3d illustration of a cross-section of a diseased skin with melanoma that enters the bloodstream and lymphatic tract

CLINICAL CANCER OF THE

INTEGUMENTARY SYSTEM

Cancer of the skin is a disease with high prevalence worldwide. Melanoma in advanced stages comes with significant morbidity and risk of mortality. However, the less dangerous non-melanoma skin cancers provide clinical areas of improvement. In a variety of clinical trials, optoacoustic imaging has shown the potential to improve cancer staging (e.g. by non-invasive assessment of Breslow depth and sentinel lymph node involvement in melanoma) and surgery planning (e.g. for Mohs surgery in basal cell carcinoma).

Volumetric MSOT image of a basal cell carcinoma, visualizing spectrally unmixed melanin (yellow), oxygenated hemoglobin (red), and deoxygenated hemoglobin (blue).

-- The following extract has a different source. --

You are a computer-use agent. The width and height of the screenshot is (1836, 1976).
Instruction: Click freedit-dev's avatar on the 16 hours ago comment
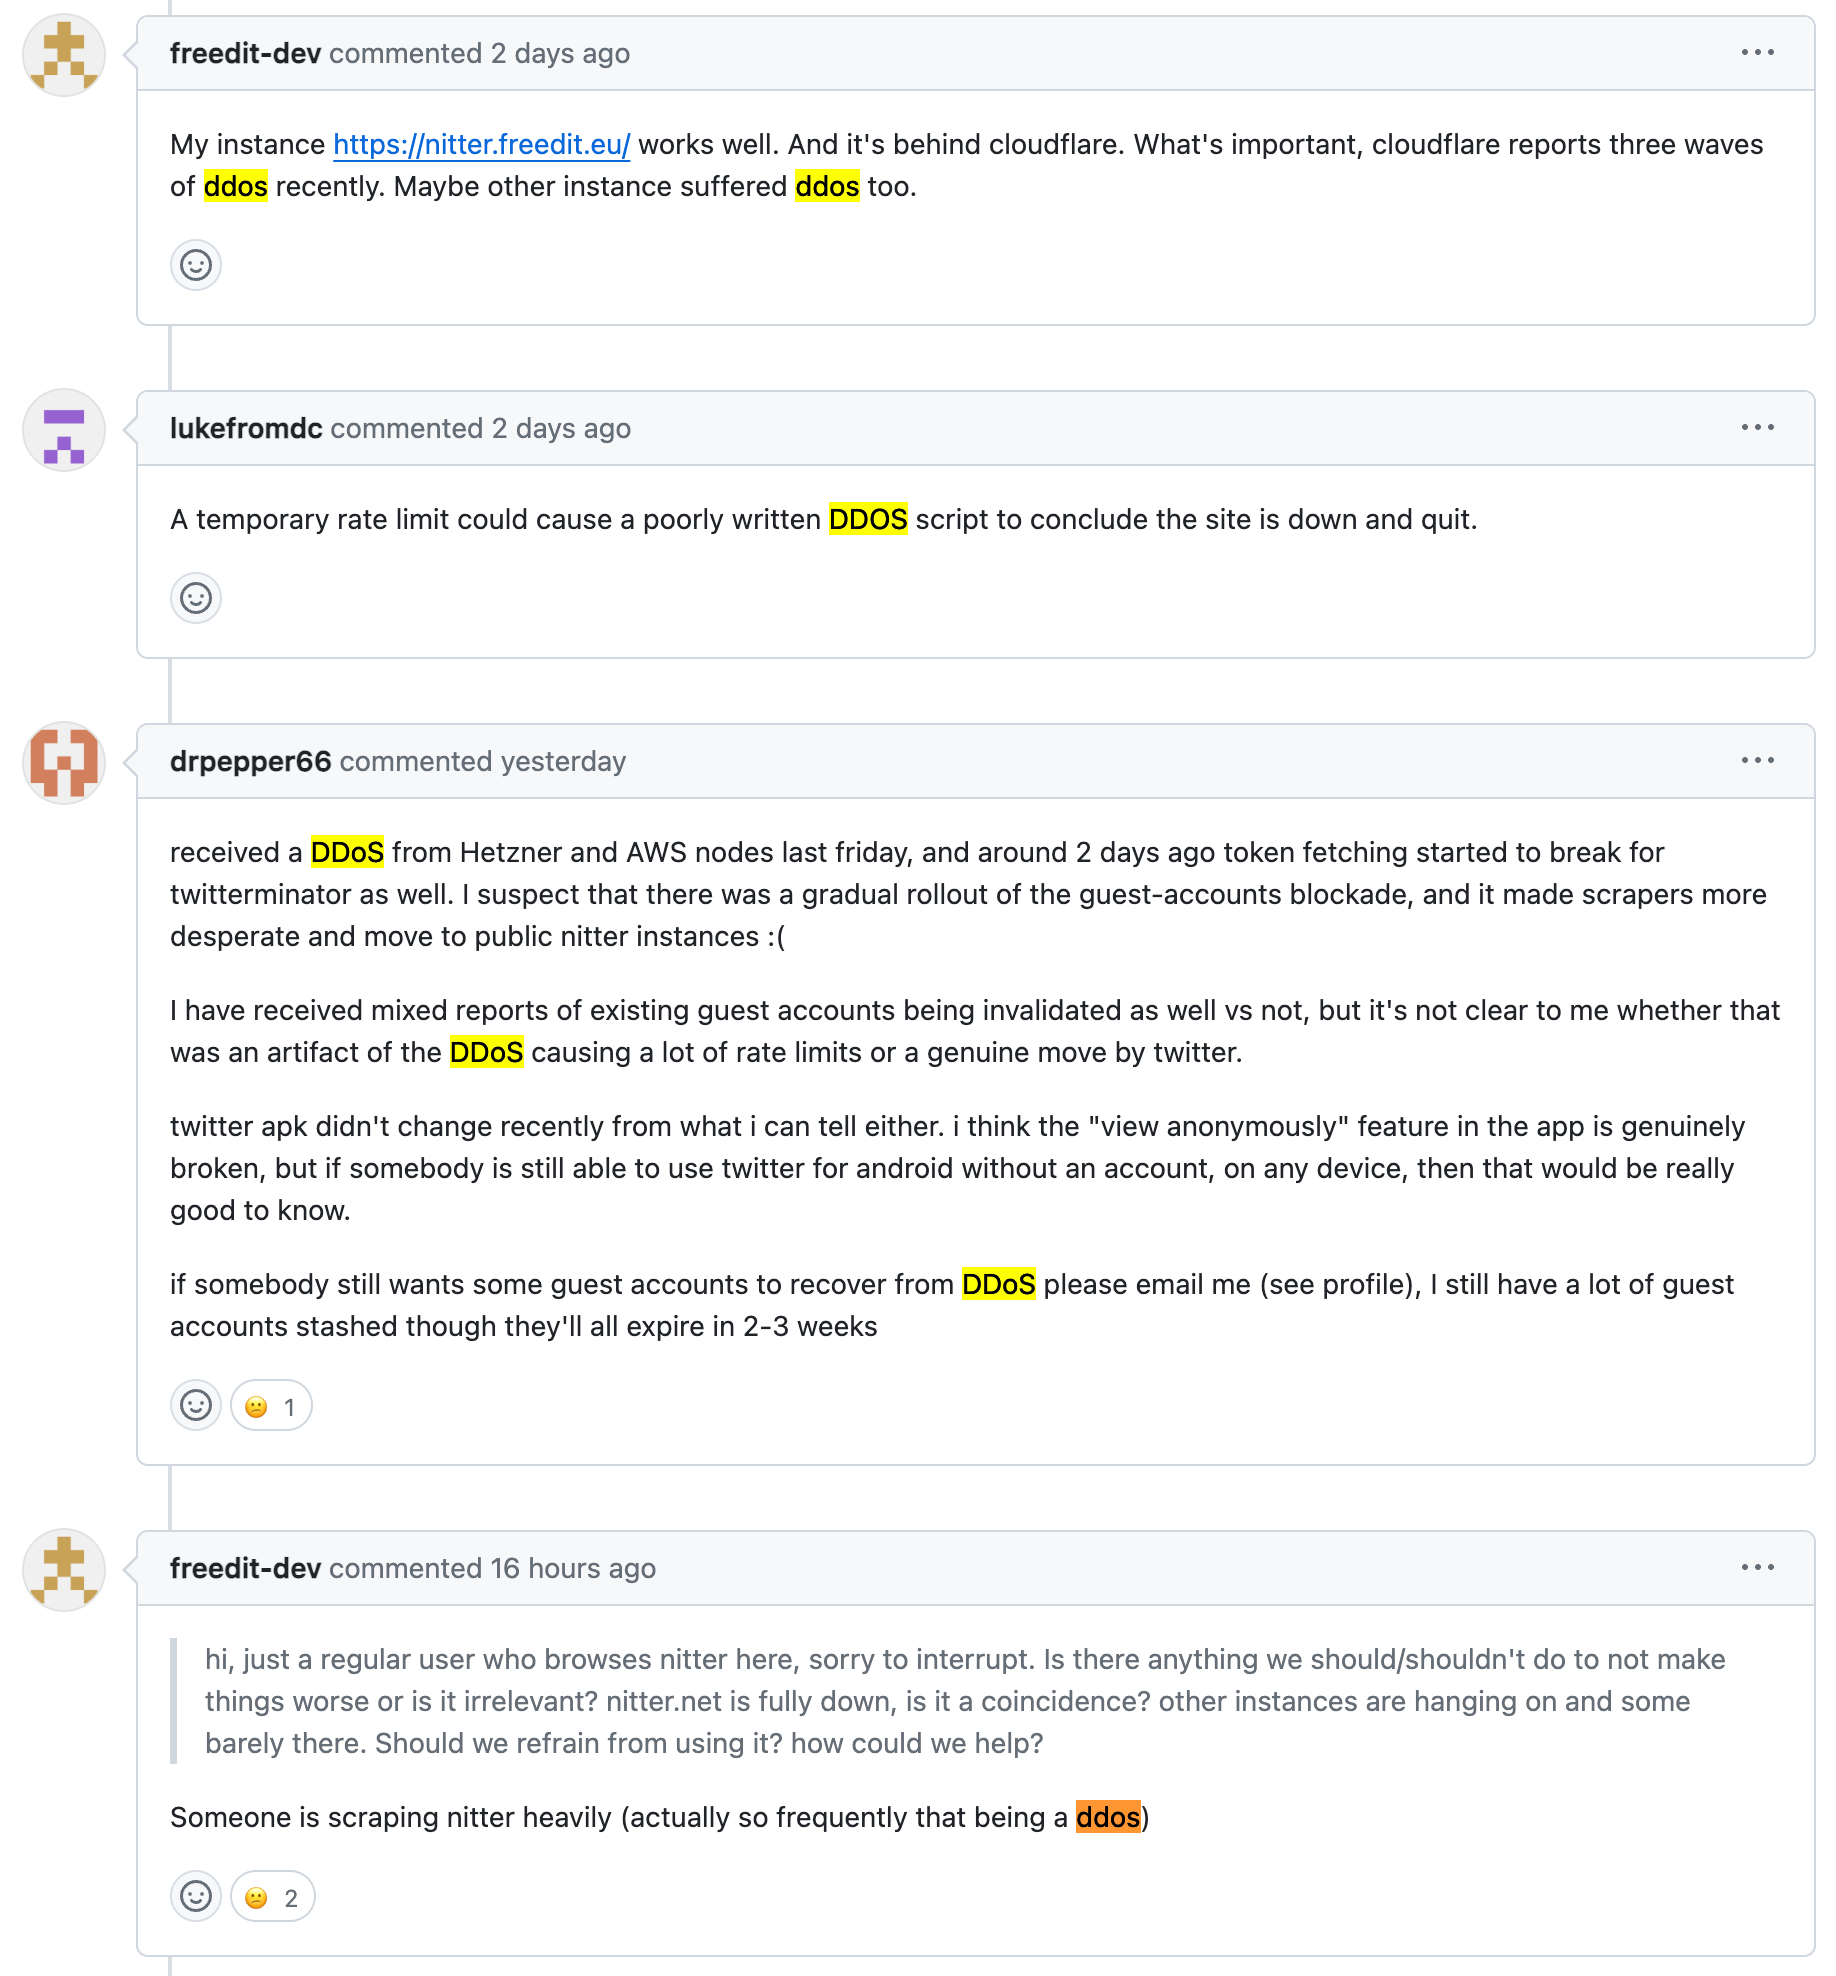tap(64, 1569)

3D imaging of non-melanoma skin cancer

A handheld hemispherical detector can be used to visualize melanotic or non-melanotic skin cancers, as even non-melanotic skin lesions can be sufficiently pigmented to allow non-contrast-enhanced detection via MSOT. Knowing the dimensions of a lesion prior to surgery using MSOT could potentially shorten the duration of Mohs’ micrographic surgery. 

Non-invasive assessment of tumor dimensions 

Measurements of depth (left) and length (right) acquired by MSOT are consistent with histological measurements performed after biopsy. MSOT could potentially provide a non-invasive means of determining key morphological features of non-melanotic skin cancers. 

Correlation of volumetric MSOT measurements of non-melanoma skin cancer with histology, showing depth (left) and length correlations (right).